Quentin looked up from the television. He was watching My Three Sons for personal reasons; like Fred MacMurray’s character Steve Douglas, Quentin used to be an aeronautical engineer. He had worked in St. Louis for the McDonnell Aircraft Corporation, and small world that it was (though this fact would never be known to him) he and his wife, during their ten-year sojourn in “the Lou,” had lived not so very far from none other than Irma S. Rombauer herself.

“For once,” said Quentin over his shoulder, “don’t do the right thing. Didn’t you say the woman didn’t care if it was a first edition or not? Keep it. Do something nice for yourself for a change.”

“All right. I will. Don’t have a heart attack from the shock.”

Quentin laughed.

Josephine sat down at the dining room table where the light was good. She was almost as bad as the woman from whom she’d bought the book; she’d hardly even opened it herself, so busy was she visiting the local library and a couple of book dealers in Manchester and Nashua to try to figure out how much it was worth. Josephine already owned a later edition of the cookbook, published by the commercial printing house Bobbs-Merrill Company. It was the book dealer in Nashua who encouraged her to spend some time with the first edition. “It’s very conversational in tone, really quite quaint. My dear, there are recipes for preparing raccoon and squirrel in there. I kid you not.”

In looking for the raccoon and squirrel recipes, Josephine happened to open the book to the dessert section, specifically to a recipe for something called “Jelly Tots” (otherwise known as Hussar Balls, Jam Cookies, Thumbprint Cookies, Deep-Well Cookies, and Pits of Love). But she couldn’t give much of her attention to the recipe. Her gaze was drawn to a small envelope taped down upon the page.

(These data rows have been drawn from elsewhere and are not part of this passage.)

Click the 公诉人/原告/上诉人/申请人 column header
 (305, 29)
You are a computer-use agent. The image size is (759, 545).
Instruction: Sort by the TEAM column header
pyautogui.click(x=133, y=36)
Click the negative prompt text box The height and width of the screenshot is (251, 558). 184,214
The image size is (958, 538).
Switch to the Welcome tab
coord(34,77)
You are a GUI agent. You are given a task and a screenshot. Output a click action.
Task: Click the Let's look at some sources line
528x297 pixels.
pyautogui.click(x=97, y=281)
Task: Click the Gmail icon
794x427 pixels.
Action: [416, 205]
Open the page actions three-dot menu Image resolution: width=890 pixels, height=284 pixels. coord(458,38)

The Scotch tape was old and had lost most of its stick; the envelope came up easily. On the outside was written in a delicate hand, “To my favorite niece: Surprise! And now you can make Jelly Tots just like your Aunt Sue. (Because this is where I got the recipe!) I hope that you’ll enjoy this cookbook in the first year of your marriage just as much as I’ve enjoyed it in the last years of mine. And there’s a little something else, which you’ll find inside the envelope. A wedding gift that should help you and Lyman build yourself a beautiful kitchen in that new dream house of yours. With love, Aunt Sue. March, 1946.”

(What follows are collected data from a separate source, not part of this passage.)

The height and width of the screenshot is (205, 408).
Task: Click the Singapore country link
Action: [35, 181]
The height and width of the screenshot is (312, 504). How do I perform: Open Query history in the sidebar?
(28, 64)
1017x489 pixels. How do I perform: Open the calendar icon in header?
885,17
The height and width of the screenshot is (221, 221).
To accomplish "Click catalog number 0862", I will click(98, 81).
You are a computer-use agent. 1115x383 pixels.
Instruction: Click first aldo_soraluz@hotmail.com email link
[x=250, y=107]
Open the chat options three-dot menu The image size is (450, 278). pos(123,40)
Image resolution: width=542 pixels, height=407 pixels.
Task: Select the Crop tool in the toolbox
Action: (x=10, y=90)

Josephine opened the envelope.

“Quentin?”

“Just a minute, hon. Bub’s about to — I still can’t get used to seeing William Frawley without Vivian Vance. It’s like Ethel never existed.”

“Quentin, get over here. I want you to see this.”

Quentin pulled himself from his recliner and lumbered into the dining room. “See what?”

“It’s a check.”

“Where’d you find it?”

“In the book, Quentin. Where else would I find it?”

Josephine handed her husband the slightly yellowed check. He tipped up his glasses so his nearsighted eyes could give it a closer look. “It’s for fifteen hundred dollars.”

Josephine nodded.

“Who’s Bette Merkel?”

“She’s the woman I bought the book from. Merkel’s probably her maiden name. This check was a wedding present. She never cashed it.”

“Well, she probably didn’t cash it because she never saw it.”

“Because she never even opened the book. Now here’s what I think. Sit down.”

Quentin minded his wife; he pulled out one of the dining room chairs and sat down.

“I think this aunt must have made these — what are they — these Jelly Tots for her niece and now the niece is all grown up and about to get married and the aunt’s passing the recipe down to her. But it’s not some family secret — it’s in The Joy of Cooking . Anyway, the recipe was Aunt Sue’s way of surprising Bette with the fat check.”

“But how could Bette be surprised if she never saw it?” asked Quentin, scratching his chin.

“There’s a bigger question than that , honey. Why didn’t the aunt tell her the check was in there? I mean, after she didn’t figure it out on her own. That’s a lot of money.”

“Of course it’s a lot of money. Too much money to give to a niece who doesn’t appreciate you enough to even look inside a book you gave her, whether she liked to cook or not.”

“You think that’s it?”

“That would be my guess.”

“I really need to know for sure.”

“No, you don’t.”

“I wonder if Aunt Sue is still alive. I wonder if she lives around here.”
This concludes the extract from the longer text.